村上淳が演じる克哉が何をしたかったのかも良く分からんです。冒頭、えらい事件を起こして四国に逃げ、十年後に舞い戻ったかと思いきや突然、モトクロスバイクで門扉のある場所に現れてひと暴れ、走り去って次のシークエンスではまた突然現れたものの村人に寄ってたかって嬲り殺しにされると言う体たらく。ちなみに、このシーンは入江悠監督らしく長回しで撮影され、その画面に溢れる情報量から今作の白眉とも言える名場面なのですが、ぼくは滑稽にすら感じてしまい、「お前たち、一体何をやっているんだ」と小一時間お説教したくなりました。

ぼくが小学生の頃、部活動でサッカーを始めたのですが、コーチである教師が何度も「ボールに集まるんじゃない!」と注意していました。もっとコートをワイドに使えと。この映画を観ながらそんな事を思い出しました。世界規模、人類全体のお話なのに、とあるコミューンとコミューンの小競り合いくらいにしか見えないんですよ。説明すべきでないところを台詞で説明し、逆に説明すべきエピソードをぽんっと放り投げちゃってる、そんな印象で、ぼくは率直にこれは舞台で観劇するか、あるいは小説で読んだ方がグッとくるだろうな、と感じちゃいました。

とは言え、おそらくは今作でぼくが違和感を覚えた、あるいは突っ込みどころと感じた部分は入江監督が意図的にやっていることだろうと思います。観る人が観れば、あるいは僕以外の鑑賞者の大半が素晴らしい作品だとの感想を持ったかもしれない。そうなってくると、単純にぼくにある種の感受性が欠落しているのだと言う結論になって「つまんないって思う、お前がつまんないんだ!」と無限鬱ループにハマり、ダークサイドへと落ち込んでいくのです。ただ、ラストのシークエンス、雪が舞い散る橋のシーンの後に画面変わって、小春日和のススキ野原とかおかしいと思うけどなあ。一年経ったのかな。ぶつぶつ…。

## 課題:
上の映画評の「村上淳が演じる克哉が何をした」から「年経ったのかな。ぶつぶつ…。」までを、一字も変えずに書き写してもらえますか。 この後の行は、上の文章とは別の出典から取ったものです。

## 提供資料:
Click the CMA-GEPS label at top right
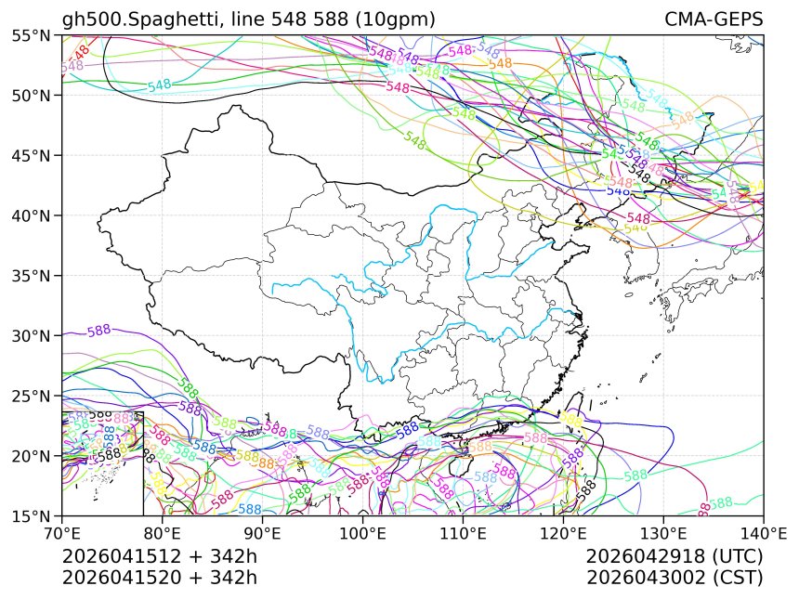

## 完成した課題:
村上淳が演じる克哉が何をしたかったのかも良く分からんです。冒頭、えらい事件を起こして四国に逃げ、十年後に舞い戻ったかと思いきや突然、モトクロスバイクで門扉のある場所に現れてひと暴れ、走り去って次のシークエンスではまた突然現れたものの村人に寄ってたかって嬲り殺しにされると言う体たらく。ちなみに、このシーンは入江悠監督らしく長回しで撮影され、その画面に溢れる情報量から今作の白眉とも言える名場面なのですが、ぼくは滑稽にすら感じてしまい、「お前たち、一体何をやっているんだ」と小一時間お説教したくなりました。

ぼくが小学生の頃、部活動でサッカーを始めたのですが、コーチである教師が何度も「ボールに集まるんじゃない!」と注意していました。もっとコートをワイドに使えと。この映画を観ながらそんな事を思い出しました。世界規模、人類全体のお話なのに、とあるコミューンとコミューンの小競り合いくらいにしか見えないんですよ。説明すべきでないところを台詞で説明し、逆に説明すべきエピソードをぽんっと放り投げちゃってる、そんな印象で、ぼくは率直にこれは舞台で観劇するか、あるいは小説で読んだ方がグッとくるだろうな、と感じちゃいました。

とは言え、おそらくは今作でぼくが違和感を覚えた、あるいは突っ込みどころと感じた部分は入江監督が意図的にやっていることだろうと思います。観る人が観れば、あるいは僕以外の鑑賞者の大半が素晴らしい作品だとの感想を持ったかもしれない。そうなってくると、単純にぼくにある種の感受性が欠落しているのだと言う結論になって「つまんないって思う、お前がつまんないんだ!」と無限鬱ループにハマり、ダークサイドへと落ち込んでいくのです。ただ、ラストのシークエンス、雪が舞い散る橋のシーンの後に画面変わって、小春日和のススキ野原とかおかしいと思うけどなあ。一年経ったのかな。ぶつぶつ…。